Ahlen
Sparkassen-Teilverkauf und Abriss: Bei Meyers läuft die Uhr

Donnerstag, 24.03.2011, 09:03 Uhr

Ahlen - Teilverkauf der Sparkassen-Hauptstelle? Da klopft es auch bei Norbert Meyer gewaltig an der Ladentür . Sollte der wuchtige Altbau demnächst für ein neues Einkaufszentrum am anderen Ende der Fußgängerzone abgerissen werden, dann sind auch seine 70 Quadratmeter links unten weg.

Seit 16 Jahren ist der Juwelier vor Kopf stiller Mieter im Sparkassen-Komplex.

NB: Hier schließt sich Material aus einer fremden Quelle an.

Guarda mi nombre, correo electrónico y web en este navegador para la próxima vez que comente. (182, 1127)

Dass etwas passiert und auch passieren muss, um die Innenstadt weiterzuentwickeln, ist dem Geschäftsmann nicht neu. Er sei ganz nah dran am Thema - und stehe, wie er sagt, in engen Gesprächen mit der Sparkasse: „Wir werden wohl irgendwann in den Neubau einziehen. Dazwischen finden wir sicherlich eine Lösung.“ Vielleicht ein paar Häuser weiter, vielleicht anderswo. Fürs „Comeback“ kann sich Meyer „alles zwischen 50 und 100 Quadratmeter vorstellen“. Auch eine Sortimentserweiterung.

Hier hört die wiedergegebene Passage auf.